Please read the bills listed below, and call your state legislature to voice your opinion regarding any/all bills. Click the following link to look up your state legislature and find his/her contact info: http://bit.ly/TXReps

83rd Legislative Session: BILLS TO WATCH

HB 5 – This omnibus bill by Rep. Jimmie Don Aycock (R-Killeen) is coming to the House floor on Tuesday. It (1) reduces the number of high school EOC exams from 15 to 5, (2) creates one high school diploma with endorsements and allows all graduates to apply to four-year Texas universities and receive financial aid, and (3) allows communities to set goals and evaluate performance locally. HB 3245 -- This bill by Rep. Bill Callegari (R-Katy) is yet another entry in the private-school voucher sweepstakes. The bill takes the form of a tax credit for businesses that donate to private schools, thereby diverting from the state treasury revenue that otherwise would be available for public schools.

SB 2 – This charter bill by Sen. Dan Patrick (R-Houston) would (1) make the cap on charter schools rise by 35 each year, (2) establishes an independent board (4 of 7 members would be appointed by the governor) to authorize charter schools, (3) streamlines the charter reauthorization process, (4) lowers the standards for charter operators to open new campuses. and (5) provides for a local school district to convert to a home-rule charter school upon the 2/3 vote of the local school board. This bill accelerates the opening of charter schools without adequate up-front quality control. The positive-sounding “home-rule” label masks the negative content – easing the way for school districts to exempt themselves from state class-size limits, teacher certification, and crucial safeguards of employee rights and benefits, among other state standards of educational quality.

SB 23 – This voucher bill by Sen. Dan Patrick (R-Houston) was filed March 8, the deadline for filing. The bill is identical to SB 1410. It would create another tax-credit voucher scheme, which Sen. Patrick would prefer to call an “equal opportunity scholarship” program. Rhetorical window-dressing aside, the reality is that this program would channel substantial sums of foregone tax revenue into the coffers of private schools that would not be held to state accountability standards. SB 1403 – This additional bill by Sen. Patrick would rewrite the law on teacher preparation, pay, and evaluation, tying an unspecified amount of state funding to district adoption of state-prescribed policies of “strategic compensation.” The bill appears to be inspired by a report from the Educate Texas organization, which insists on tying evaluations to students’ test scores – despite the lack of any sound methodology for doing so.

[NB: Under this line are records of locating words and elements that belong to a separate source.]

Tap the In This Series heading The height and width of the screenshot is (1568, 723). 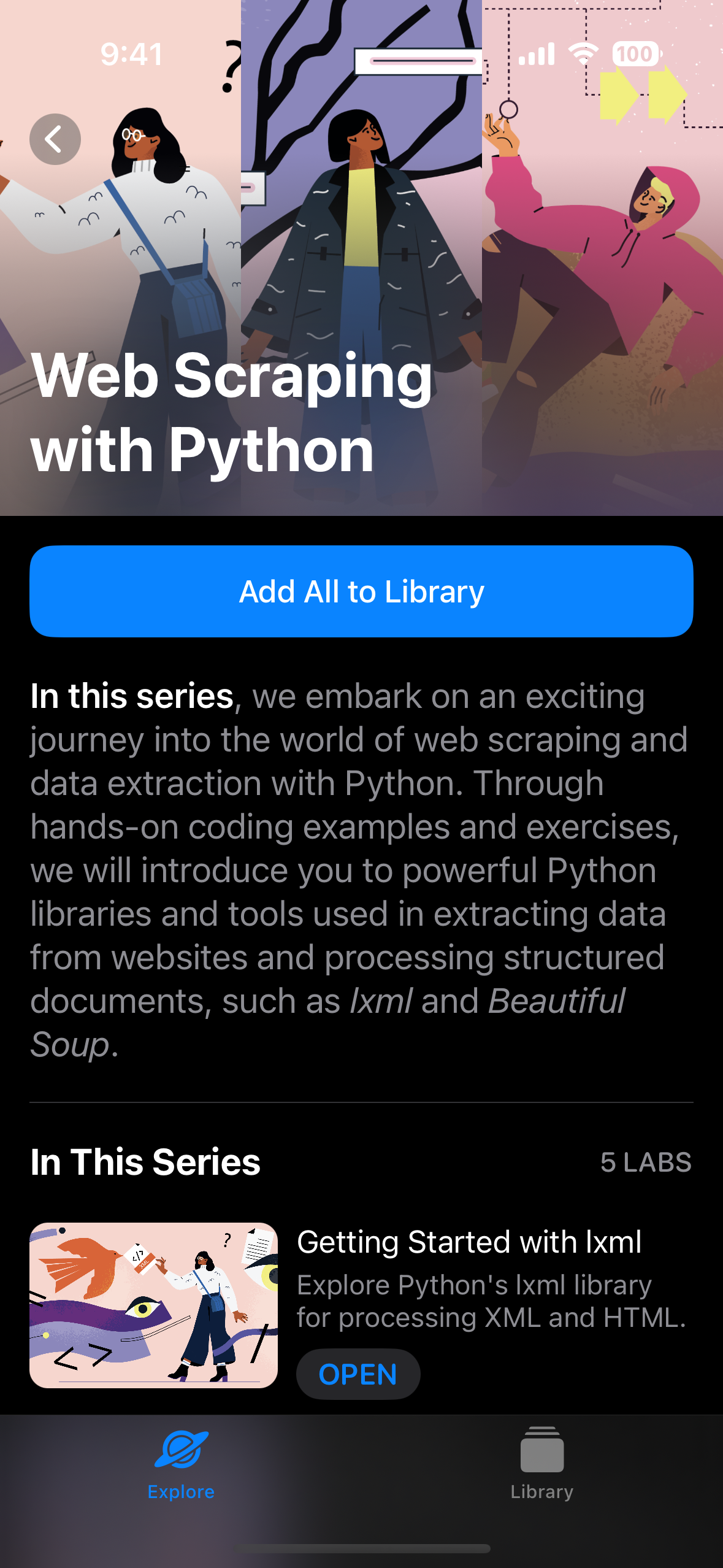point(145,1162)
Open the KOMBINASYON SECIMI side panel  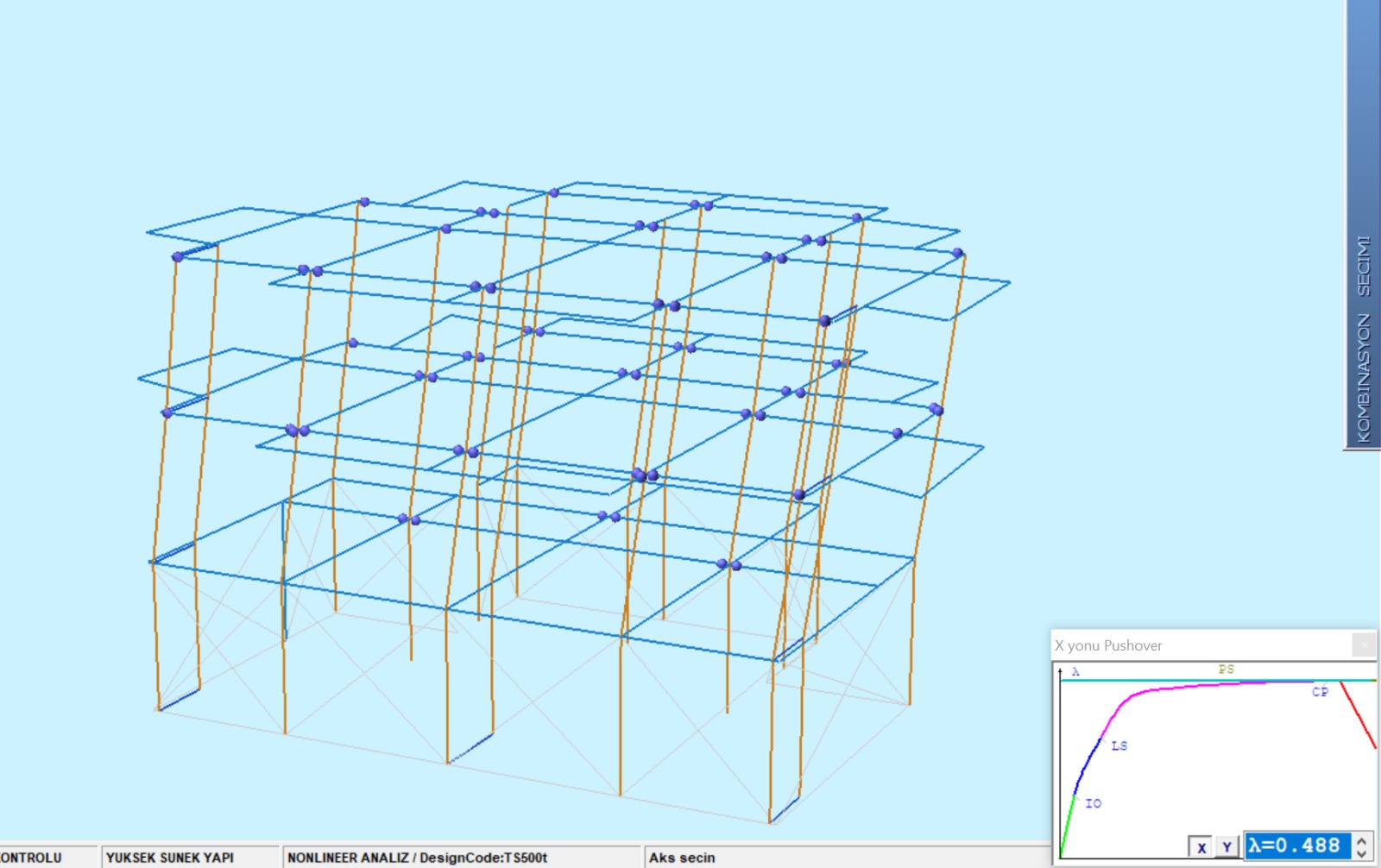pyautogui.click(x=1363, y=339)
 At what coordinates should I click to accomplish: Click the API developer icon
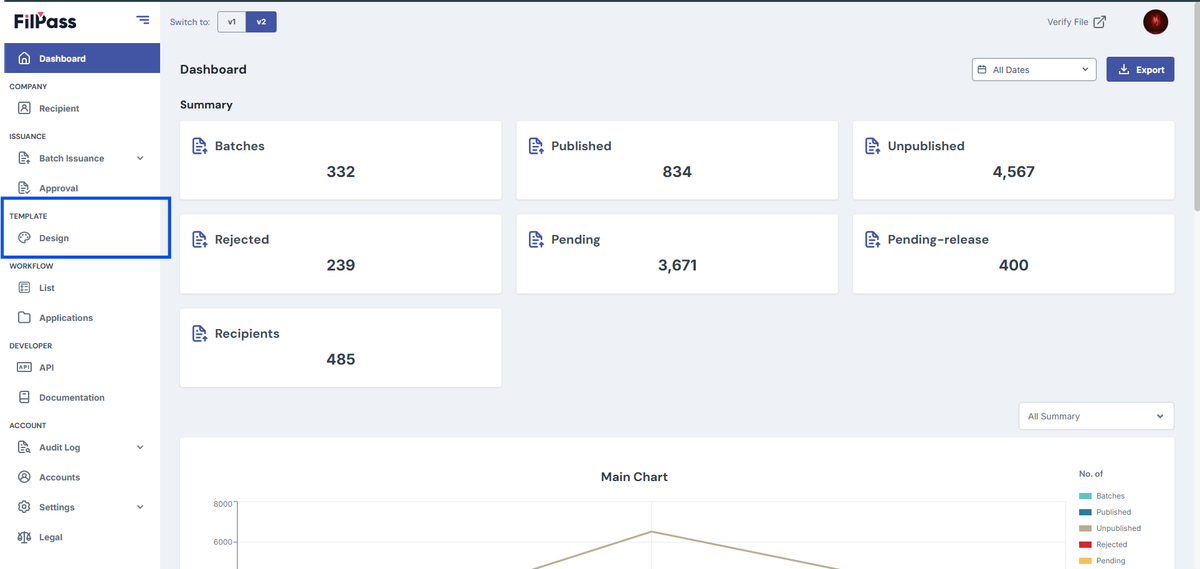tap(25, 367)
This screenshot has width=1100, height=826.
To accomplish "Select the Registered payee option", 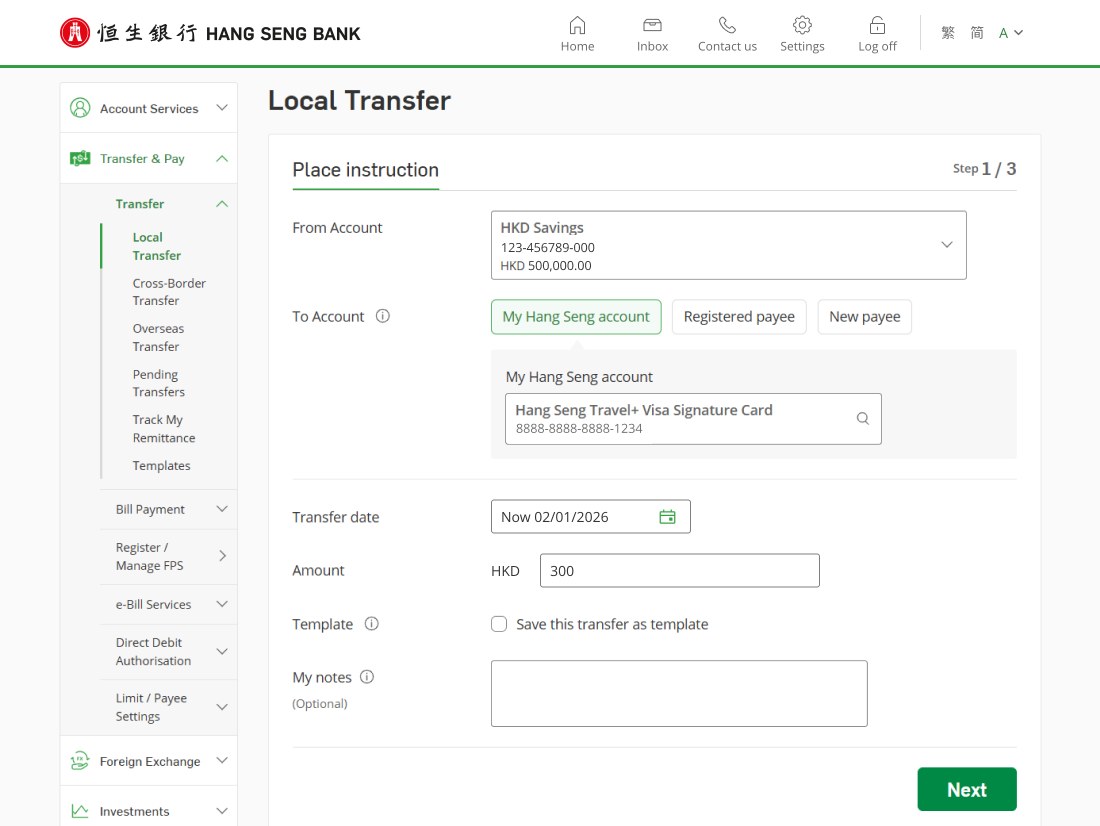I will (739, 316).
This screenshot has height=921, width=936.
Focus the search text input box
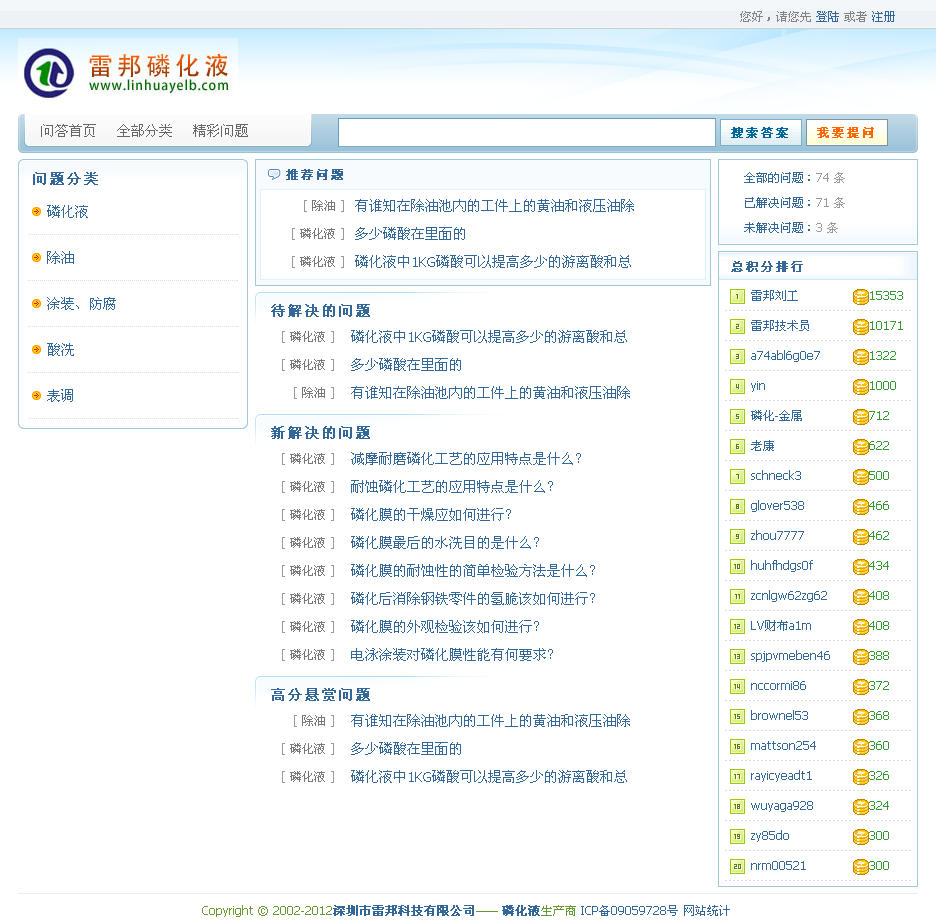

SB 1718 – Sen. Royce West (D-Dallas) in this bill would modify the current law on accountability sanctions by authorizing state takeover and operation of local campuses, which would be placed under the direction of a new “Achievement School District.” Campuses taken over by the state as proposed would not be subject to most state educational safeguards and standards, including teacher certification, class-size limits, parental and educator rights, or the Safe Schools Act. SB 1718, like SB 1407 by Sen. Patrick, is a variation on the Louisiana Recovery School District that operates many schools in New Orleans. That Louisiana program is no model to emulate; it ranks dead last among Louisiana school districts in academic performance, with two-thirds of its charter schools earning a “D” or “F” rating under state accountability standards.